Christopher Walken for President in 2008!

I’d vote for him.


Hollywood’s creepiest-looking actor. Quite good, actually, but he usually plays villains because he looks so scary. He’s aware of this and once starred in a commercial (for a credit card, I think?) where he danced (and quite well!) to jazzy music, as a self-parody. :slight_smile:

GG: Is this for real or a joke? Normally I’d say joke, but look what happened with Arnold…

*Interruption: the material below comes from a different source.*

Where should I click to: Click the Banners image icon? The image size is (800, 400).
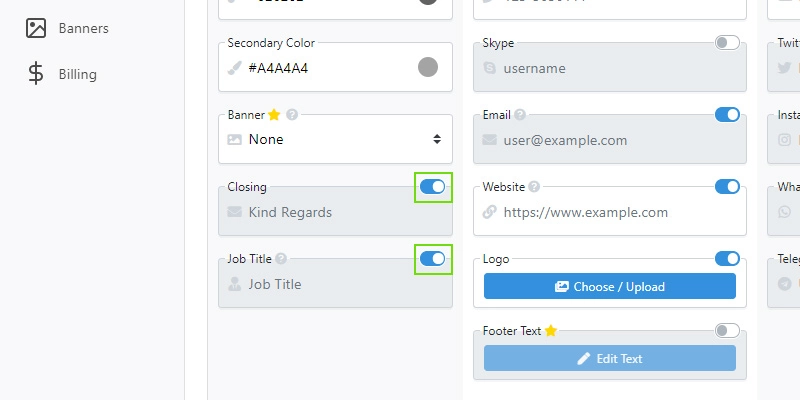[36, 29]
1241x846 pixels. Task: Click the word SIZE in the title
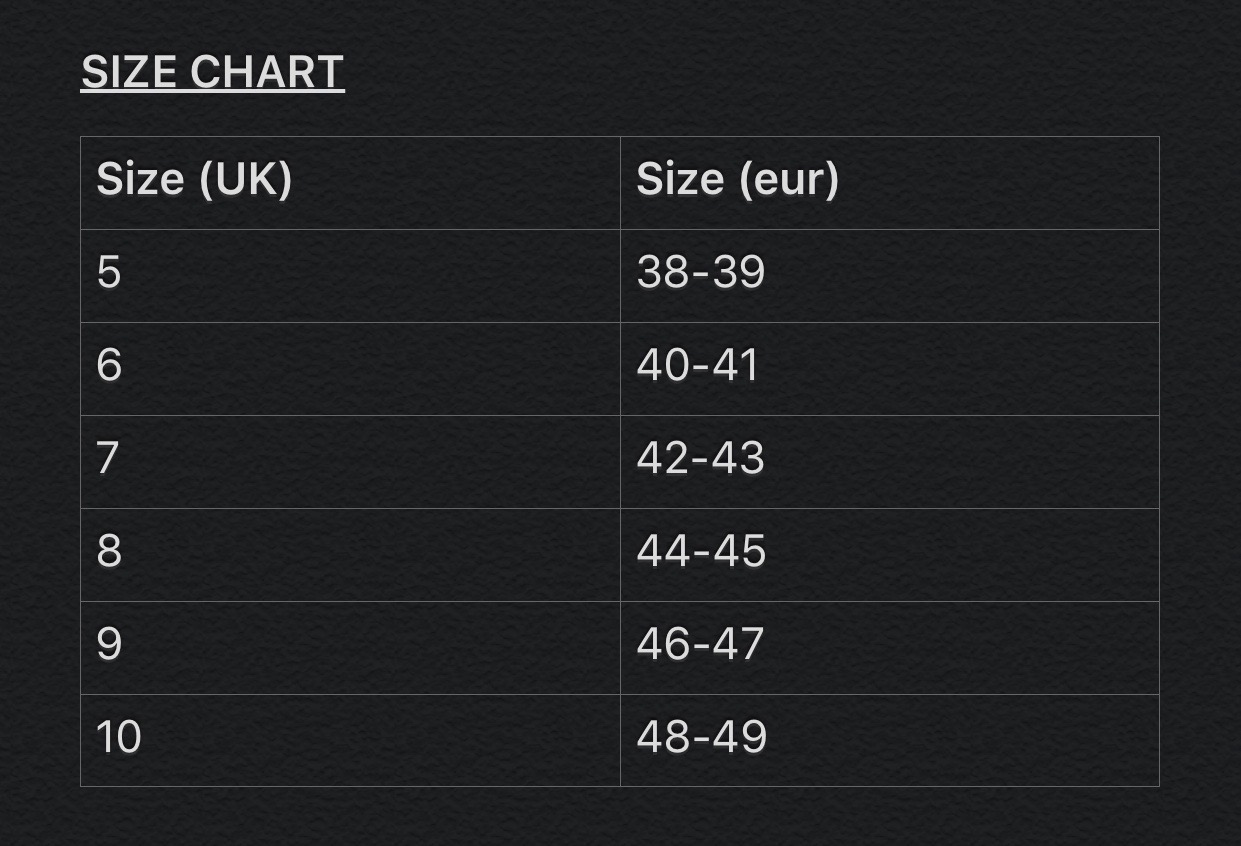click(129, 72)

Uh, that was a fatboy slim music video, Wilf.

also, best scene ever:
“Hello, little man. Boy I sure heard a bunch about you. See, I was a good friend of your Daddy’s. We were in that Hanoi pit of hell over five years together. Hopefully, you’ll never have to experience this yourself, but when two men are in a situation like me and your Daddy were, for as long as we were, you take on certain responsibilities of the other.
If it had been me who had not made it, Major Coolidge would be talkin’ right now to my son Jim. But the way it worked out is I’m talkin’ to you, Butch. I got somethin’ for ya.
This watch I got here was first purchased by your great-granddaddy. It was bought during the First World War in a little general store in Knoxville, Tennessee. It was bought by private Doughboy Ernie Coolidge the day we set sail for Paris. It was your great- granddaddy’s war watch, made by the first company to ever make wrist watches. You see, up until then, people just carried pocket watches. Your great-granddaddy wore that watch every day he was in the war.
Then when he had done his duty, he went home to your great- grandmother, took the watch off his wrist and put it in an ol’ coffee can. And in that can it stayed ‘til your grandfather Dane Coolidge was called upon by his country to go overseas and fight the Germans once again.
This time they called it World War Two. Your great-granddaddy gave it to your granddad for good luck. Unfortunately, Dane’s luck wasn’t as good as his old man’s. Your granddad was a Marine and he was killed with all the other Marines at the battle of Wake Island. Your granddad was facing death and he knew it. None of those boys had any illusions about ever leavin’ that island alive.
So three days before the Japanese took the island, your 22-year old grandfather asked a gunner on an Air Force transport named Winocki, a man he had never met before in his life, to deliver to his infant son, who he had never seen in the flesh, his gold watch. Three days later, your grandfather was dead. But Winocki kept his word.
After the war was over, he paid a visit to your grandmother, delivering to your infant father, his Dad’s gold watch. This watch. This watch was on your Daddy’s wrist when he was shot down over Hanoi. He was captured and put in a Vietnamese prison camp. Now he knew if the gooks ever saw the watch it’s be confiscated. The way your Daddy looked at it, that watch was your birthright. And he’d be damned if and slopeheads were gonna put their greasy yella hands on his boy’s birthright.
So he hid it in the one place he knew he could hide somethin’. His ass. Five long years, he wore this watch up his ass. Then when he died of disentary, he gave me the watch. I hid with uncomfortable hunk of metal up my ass for two years. Then, after seven years, I was sent home to my family. And now, little man, I give the watch to you.”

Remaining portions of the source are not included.